Given a collection of strings, their trie (often pronounced "try" to avoid ambiguity with the general term tree) is a rooted tree formed as follows. For every unique first symbol in the strings, an edge is formed connecting the root to a new vertex. This symbol is then used to label the edge.

We may then iterate the process by moving down one level as follows. Say that an edge connecting the root to a node v is labeled with 'A'; then we delete the first symbol from every string in the collection beginning with 'A' and then treat v as our root. We apply this process to all nodes that are adjacent to the root, and then we move down another level and continue.

As a result of this method of construction, the symbols along the edges of any path in the trie from the root to a leaf will spell out a unique string from the collection, as long as no string is a prefix of another in the collection (this would cause the first string to be encoded as a path terminating at an internal node).

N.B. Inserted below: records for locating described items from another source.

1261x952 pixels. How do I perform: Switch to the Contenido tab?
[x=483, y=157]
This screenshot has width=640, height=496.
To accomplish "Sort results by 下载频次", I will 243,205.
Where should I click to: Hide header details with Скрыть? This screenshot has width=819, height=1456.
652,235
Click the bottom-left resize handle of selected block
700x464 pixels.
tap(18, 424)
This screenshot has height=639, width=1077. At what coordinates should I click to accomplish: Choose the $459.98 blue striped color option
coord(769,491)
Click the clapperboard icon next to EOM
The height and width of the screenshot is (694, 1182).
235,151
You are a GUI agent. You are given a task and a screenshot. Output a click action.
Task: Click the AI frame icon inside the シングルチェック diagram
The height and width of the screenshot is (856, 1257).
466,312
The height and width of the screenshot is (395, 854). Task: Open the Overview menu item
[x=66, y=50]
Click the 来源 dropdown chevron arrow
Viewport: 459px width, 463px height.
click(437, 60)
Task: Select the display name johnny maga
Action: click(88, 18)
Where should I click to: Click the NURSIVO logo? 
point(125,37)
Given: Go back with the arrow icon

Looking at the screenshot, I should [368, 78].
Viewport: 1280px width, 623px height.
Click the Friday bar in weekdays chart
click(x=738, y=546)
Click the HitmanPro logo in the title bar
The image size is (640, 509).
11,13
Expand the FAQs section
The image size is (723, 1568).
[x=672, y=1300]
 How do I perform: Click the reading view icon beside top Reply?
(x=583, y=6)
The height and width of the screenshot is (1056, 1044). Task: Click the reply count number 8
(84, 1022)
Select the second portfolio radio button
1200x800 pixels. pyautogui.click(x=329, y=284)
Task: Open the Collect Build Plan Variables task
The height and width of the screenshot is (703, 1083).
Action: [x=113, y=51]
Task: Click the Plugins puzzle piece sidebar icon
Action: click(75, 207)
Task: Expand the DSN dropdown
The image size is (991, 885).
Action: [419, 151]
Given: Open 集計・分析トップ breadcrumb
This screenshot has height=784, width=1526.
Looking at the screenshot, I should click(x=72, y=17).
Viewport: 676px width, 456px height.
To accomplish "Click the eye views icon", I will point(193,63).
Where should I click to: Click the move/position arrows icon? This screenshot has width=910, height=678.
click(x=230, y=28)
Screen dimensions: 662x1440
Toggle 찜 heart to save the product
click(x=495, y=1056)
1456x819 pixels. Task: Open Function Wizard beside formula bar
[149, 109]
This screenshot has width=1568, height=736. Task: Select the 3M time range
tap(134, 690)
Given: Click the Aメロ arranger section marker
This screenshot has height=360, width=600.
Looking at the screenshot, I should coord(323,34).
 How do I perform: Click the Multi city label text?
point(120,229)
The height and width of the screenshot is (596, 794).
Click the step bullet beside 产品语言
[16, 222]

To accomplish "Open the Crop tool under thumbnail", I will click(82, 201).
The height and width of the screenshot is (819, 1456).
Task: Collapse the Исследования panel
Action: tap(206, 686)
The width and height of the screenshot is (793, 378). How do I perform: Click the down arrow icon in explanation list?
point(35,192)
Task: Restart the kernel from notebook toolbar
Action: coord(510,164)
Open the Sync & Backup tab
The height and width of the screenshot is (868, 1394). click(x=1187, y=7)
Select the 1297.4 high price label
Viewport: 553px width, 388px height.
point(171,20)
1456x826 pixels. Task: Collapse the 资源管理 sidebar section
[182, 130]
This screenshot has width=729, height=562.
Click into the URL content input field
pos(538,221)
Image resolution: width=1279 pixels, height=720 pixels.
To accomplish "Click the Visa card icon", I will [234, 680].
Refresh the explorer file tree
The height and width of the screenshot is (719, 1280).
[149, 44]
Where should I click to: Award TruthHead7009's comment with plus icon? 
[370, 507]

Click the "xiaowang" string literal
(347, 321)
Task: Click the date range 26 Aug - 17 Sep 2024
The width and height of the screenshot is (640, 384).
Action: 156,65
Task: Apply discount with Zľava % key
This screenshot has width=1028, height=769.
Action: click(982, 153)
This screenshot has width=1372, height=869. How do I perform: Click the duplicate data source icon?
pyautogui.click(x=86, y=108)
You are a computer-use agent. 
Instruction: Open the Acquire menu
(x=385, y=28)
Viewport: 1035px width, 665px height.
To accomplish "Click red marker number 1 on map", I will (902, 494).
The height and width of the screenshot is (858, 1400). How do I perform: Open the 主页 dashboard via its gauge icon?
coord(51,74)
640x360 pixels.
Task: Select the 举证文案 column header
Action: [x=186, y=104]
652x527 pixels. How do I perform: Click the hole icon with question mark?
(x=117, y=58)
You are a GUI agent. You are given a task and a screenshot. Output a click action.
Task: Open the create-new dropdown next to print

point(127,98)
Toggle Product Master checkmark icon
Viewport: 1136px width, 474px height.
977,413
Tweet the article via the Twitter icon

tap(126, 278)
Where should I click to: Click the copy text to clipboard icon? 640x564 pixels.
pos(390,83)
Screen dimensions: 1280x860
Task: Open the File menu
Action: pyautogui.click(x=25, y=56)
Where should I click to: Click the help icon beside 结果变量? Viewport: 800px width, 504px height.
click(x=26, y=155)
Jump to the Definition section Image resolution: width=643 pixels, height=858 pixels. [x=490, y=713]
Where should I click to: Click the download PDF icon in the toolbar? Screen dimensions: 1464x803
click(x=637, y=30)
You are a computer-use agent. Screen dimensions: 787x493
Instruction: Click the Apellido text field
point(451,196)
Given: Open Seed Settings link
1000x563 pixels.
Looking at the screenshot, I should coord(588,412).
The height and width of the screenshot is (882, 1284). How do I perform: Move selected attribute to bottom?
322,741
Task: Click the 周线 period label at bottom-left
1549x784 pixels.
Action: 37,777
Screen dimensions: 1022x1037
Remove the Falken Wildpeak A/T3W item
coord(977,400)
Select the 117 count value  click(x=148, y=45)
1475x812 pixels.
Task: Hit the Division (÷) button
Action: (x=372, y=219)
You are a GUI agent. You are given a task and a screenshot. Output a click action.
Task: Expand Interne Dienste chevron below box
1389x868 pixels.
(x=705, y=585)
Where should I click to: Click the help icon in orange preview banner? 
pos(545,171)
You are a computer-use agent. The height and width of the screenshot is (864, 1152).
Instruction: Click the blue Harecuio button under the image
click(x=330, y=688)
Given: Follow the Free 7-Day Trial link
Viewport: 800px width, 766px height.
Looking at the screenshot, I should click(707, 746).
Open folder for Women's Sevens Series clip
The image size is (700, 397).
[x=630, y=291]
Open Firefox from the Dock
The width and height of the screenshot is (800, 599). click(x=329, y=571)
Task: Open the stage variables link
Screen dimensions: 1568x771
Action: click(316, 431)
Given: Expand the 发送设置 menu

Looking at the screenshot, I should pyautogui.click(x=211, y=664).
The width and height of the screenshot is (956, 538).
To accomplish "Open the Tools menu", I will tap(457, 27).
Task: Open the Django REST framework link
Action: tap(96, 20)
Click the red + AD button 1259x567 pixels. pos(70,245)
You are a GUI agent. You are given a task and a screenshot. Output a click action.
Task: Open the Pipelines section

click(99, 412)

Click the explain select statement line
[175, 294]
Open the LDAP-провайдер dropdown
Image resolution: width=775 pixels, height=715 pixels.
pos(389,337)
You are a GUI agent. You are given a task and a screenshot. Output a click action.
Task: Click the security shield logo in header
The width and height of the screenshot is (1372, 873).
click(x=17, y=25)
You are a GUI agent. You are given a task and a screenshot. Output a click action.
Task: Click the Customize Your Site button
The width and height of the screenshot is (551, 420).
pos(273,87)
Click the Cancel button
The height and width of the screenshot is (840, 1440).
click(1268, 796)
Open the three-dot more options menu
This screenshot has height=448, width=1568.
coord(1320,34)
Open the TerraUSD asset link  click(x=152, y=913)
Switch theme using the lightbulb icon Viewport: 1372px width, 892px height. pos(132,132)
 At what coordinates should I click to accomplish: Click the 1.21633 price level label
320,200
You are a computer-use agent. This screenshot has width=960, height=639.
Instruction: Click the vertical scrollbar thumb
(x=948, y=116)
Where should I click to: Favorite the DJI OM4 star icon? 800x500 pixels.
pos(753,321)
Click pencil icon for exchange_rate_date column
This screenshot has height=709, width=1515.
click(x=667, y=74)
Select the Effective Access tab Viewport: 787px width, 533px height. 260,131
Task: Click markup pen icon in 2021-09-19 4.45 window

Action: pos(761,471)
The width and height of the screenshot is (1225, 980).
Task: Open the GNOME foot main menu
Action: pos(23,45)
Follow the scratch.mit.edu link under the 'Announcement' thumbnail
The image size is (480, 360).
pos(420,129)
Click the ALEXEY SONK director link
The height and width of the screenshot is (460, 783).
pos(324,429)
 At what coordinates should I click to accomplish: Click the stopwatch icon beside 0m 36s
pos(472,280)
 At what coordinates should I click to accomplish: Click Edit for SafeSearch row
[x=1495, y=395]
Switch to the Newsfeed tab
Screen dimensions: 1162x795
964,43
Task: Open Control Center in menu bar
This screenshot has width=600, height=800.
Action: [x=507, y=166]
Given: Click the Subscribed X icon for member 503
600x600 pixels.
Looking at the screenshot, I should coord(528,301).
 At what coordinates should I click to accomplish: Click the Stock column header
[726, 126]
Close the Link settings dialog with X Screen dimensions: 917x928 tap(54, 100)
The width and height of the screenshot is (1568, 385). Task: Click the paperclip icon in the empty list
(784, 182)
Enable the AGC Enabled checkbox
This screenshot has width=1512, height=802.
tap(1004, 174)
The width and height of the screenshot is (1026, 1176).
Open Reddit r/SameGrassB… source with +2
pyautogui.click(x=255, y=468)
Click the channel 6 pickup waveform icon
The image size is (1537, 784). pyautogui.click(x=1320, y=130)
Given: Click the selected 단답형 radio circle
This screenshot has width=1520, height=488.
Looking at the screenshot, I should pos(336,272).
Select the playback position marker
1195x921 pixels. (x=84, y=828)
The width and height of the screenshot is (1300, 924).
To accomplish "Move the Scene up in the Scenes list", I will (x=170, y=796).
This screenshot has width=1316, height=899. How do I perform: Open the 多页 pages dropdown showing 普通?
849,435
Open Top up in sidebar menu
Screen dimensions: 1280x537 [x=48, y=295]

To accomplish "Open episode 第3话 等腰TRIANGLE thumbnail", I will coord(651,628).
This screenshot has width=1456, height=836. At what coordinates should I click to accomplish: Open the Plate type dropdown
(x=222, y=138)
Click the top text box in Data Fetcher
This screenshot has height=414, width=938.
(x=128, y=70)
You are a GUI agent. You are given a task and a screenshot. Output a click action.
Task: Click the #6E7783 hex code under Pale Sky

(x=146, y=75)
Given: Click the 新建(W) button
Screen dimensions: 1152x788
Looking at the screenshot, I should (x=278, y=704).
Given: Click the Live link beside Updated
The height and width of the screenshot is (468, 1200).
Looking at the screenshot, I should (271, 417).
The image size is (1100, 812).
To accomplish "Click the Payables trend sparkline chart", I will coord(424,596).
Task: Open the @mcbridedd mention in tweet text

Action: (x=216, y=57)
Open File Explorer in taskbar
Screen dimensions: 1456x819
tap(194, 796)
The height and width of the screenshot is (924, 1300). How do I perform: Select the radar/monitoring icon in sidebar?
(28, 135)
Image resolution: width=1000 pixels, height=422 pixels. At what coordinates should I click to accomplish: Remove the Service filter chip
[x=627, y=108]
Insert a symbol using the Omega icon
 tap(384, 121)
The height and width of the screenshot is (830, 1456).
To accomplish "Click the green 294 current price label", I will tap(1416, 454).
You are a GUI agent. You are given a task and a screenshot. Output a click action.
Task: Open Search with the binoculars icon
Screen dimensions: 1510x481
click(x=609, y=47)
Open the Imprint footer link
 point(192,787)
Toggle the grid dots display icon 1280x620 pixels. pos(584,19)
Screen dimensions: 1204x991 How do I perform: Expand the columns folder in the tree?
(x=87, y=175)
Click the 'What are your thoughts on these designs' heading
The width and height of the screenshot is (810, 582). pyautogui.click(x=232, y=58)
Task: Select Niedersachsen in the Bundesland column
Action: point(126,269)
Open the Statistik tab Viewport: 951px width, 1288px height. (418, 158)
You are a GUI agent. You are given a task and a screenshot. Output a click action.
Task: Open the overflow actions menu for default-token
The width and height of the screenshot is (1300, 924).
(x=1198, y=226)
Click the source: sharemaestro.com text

Given: A list of at most 100 DNA strings of length at most 100 bp, none of which is a prefix of another.

Return: The adjacency list corresponding to the trie T for these patterns, in the following format. If T has n nodes, first label the root with 1 and then label the remaining nodes with the integers 2 through n in any order you like. Each edge of the adjacency list of T will be encoded by a triple containing the integer representing the edge's parent node, followed by the integer representing the edge's child node, and finally the symbol labeling the edge.